SOURCE TEXT:
‘My Queerness Does Not Make Me Less Black,’ A Barbara Smith Inspired Panel

During the virtual event, clips of "Black Is...Black Ain't" were discussed in conjunction with Barbara Smith's commentary./Frameline

By Gabriela Flores 

 

    The intersection between race, gender, sexuality, and all other aspects that build identity have often shaped human experiences. As times have changed, more discussions of the complexity of identity and how it’s perceived in different communities have come about. On Oct. 12, Brooklyn College’s Wolfe Institute hosted a panel on these topics, along with the ongoing challenges the queer Black community faces.

   “You have to continue bringing these conversations of queerness within your own circle, within your family, within the structures that you see daily,” said Kaneita Marcelin, a BC student, activist, and artist, during the event. “Yes, I award every Black queer person that’s been able to succeed but there’s those of us that are still dying; there’s those of us that can’t find housing; there’s those of us who can’t find jobs because of our queerness.”

   Marcelin and three other panelists joined the conversation that was inspired by the current Hess Scholar-in-Residence Barbara Smith, a lesbian Black feminist who encouraged reflections on the intersectionality of patriarchy, heterosexuality, racism, and other structures. Together, moderated by Professor B Lee-Harrison Aultman, the panel shared their anecdotes and opinions about queerness within the Black community — and how too often it is shunned or unaccepted in different contexts.

   In doing so, the panelists and participants who tuned into the virtual round-table saw clips from “Black Is…Black Ain’t,” a documentary directed by Marlon Riggs that delves into the very themes of queerness, Black identity, masculinity, and femininity. One of the vignettes shown featured Smith discussing how she was attacked in a 1978 Black Women Writers conference at Howard University, a historically Black institution, for her essay critiquing how Black feminism at the time ostracized Black lesbians. In the clip, Smith recounted how the audience, who were mostly Black women, had one member commenting that to accept homosexuality in the Black community would mean endorsing “the death of our people.”

TASK 1: In the panel article, restate the passage starting with "The intersection between" and going on through "Black community faces.", swapping "Wolfe Institute" for "Humanities Center".
TASK 2: Name every person the panel article mentions by name.

PROVIDED MATERIAL:
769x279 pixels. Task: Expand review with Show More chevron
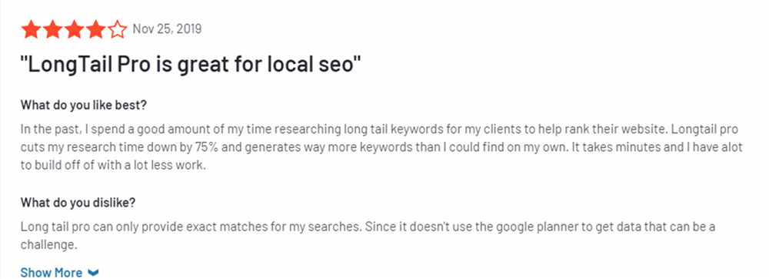tap(93, 273)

CORRECT RESPONSE 1:
The intersection between race, gender, sexuality, and all other aspects that build identity have often shaped human experiences. As times have changed, more discussions of the complexity of identity and how it’s perceived in different communities have come about. On Oct. 12, Brooklyn College’s Humanities Center hosted a panel on these topics, along with the ongoing challenges the queer Black community faces.

CORRECT RESPONSE 2: Barbara Smith, Gabriela Flores, Kaneita Marcelin, B Lee-Harrison Aultman, Marlon Riggs